**Written task:** Please copy out the following lines word for word, starting at the line that contains "Click the わたり" and stopping after the last line.

● ● ● ●

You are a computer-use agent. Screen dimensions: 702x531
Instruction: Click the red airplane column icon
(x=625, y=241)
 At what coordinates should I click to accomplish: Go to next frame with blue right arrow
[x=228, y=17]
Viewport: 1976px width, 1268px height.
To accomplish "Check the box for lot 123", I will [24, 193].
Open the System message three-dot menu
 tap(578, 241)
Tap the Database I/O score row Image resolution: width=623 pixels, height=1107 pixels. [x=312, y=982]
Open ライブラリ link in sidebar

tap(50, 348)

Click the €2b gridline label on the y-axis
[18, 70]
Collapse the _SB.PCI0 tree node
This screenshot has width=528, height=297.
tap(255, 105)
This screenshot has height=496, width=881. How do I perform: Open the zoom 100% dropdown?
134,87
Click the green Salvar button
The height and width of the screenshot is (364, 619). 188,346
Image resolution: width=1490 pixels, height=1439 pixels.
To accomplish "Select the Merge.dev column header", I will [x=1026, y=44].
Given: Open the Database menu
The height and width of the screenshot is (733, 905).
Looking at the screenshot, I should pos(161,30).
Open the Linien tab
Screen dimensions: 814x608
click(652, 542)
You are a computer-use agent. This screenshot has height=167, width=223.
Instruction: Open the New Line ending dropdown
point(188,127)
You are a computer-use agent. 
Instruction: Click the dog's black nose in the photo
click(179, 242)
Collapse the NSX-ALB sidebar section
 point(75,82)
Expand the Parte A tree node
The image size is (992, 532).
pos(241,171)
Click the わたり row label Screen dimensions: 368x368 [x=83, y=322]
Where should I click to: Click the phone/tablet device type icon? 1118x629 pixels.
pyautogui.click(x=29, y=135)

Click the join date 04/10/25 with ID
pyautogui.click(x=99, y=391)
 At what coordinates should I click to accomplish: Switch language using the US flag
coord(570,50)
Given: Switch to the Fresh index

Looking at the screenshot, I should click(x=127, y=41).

● ● ● ●

**Final answer:**
Click the わたり row label Screen dimensions: 368x368 [x=83, y=322]
Where should I click to: Click the phone/tablet device type icon? 1118x629 pixels.
pyautogui.click(x=29, y=135)

Click the join date 04/10/25 with ID
pyautogui.click(x=99, y=391)
 At what coordinates should I click to accomplish: Switch language using the US flag
coord(570,50)
Given: Switch to the Fresh index

Looking at the screenshot, I should click(x=127, y=41).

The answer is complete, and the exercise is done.